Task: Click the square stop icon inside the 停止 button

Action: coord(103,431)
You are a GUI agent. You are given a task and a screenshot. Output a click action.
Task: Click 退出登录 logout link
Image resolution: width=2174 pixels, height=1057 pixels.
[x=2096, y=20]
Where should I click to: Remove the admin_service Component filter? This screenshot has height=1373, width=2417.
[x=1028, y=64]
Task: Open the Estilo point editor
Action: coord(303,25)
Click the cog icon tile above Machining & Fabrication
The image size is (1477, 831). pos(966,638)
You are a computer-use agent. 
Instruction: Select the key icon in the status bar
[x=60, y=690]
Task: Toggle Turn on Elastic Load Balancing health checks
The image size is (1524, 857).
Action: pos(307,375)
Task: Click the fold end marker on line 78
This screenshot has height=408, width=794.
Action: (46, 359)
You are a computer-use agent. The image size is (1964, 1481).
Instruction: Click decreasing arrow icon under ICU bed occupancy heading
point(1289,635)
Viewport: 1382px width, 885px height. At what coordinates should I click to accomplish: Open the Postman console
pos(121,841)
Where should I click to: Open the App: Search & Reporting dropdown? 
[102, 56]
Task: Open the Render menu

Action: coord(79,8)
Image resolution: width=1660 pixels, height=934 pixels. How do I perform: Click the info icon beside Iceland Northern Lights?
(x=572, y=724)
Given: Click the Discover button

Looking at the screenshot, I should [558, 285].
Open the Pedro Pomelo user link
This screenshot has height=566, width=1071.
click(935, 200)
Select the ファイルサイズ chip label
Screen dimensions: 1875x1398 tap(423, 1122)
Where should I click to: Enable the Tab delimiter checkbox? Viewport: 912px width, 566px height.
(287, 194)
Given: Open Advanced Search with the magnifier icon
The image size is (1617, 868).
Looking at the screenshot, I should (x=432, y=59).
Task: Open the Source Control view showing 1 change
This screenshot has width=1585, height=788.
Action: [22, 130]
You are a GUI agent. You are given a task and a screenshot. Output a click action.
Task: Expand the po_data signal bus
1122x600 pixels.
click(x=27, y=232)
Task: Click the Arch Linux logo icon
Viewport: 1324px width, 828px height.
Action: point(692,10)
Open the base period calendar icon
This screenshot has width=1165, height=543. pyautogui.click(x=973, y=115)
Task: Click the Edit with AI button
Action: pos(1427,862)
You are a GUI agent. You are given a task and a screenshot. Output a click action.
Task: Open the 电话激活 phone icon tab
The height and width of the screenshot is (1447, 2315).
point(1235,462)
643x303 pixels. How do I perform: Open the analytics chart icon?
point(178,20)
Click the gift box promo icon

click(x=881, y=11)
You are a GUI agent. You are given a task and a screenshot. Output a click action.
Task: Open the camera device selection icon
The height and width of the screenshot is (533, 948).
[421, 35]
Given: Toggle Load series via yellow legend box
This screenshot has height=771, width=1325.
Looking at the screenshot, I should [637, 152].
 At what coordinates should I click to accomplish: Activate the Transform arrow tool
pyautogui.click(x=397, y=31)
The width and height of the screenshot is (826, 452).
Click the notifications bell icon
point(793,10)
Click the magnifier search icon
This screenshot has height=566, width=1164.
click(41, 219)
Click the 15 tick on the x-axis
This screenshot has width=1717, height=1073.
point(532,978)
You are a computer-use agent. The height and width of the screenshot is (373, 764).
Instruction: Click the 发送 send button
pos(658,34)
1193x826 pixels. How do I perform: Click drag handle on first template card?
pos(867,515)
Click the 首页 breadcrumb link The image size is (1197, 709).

________________________________________

Collect each line of the entries that has the word "Toggle", copying it in full.

Task: Toggle Turn on Elastic Load Balancing health checks
Given: Toggle Load series via yellow legend box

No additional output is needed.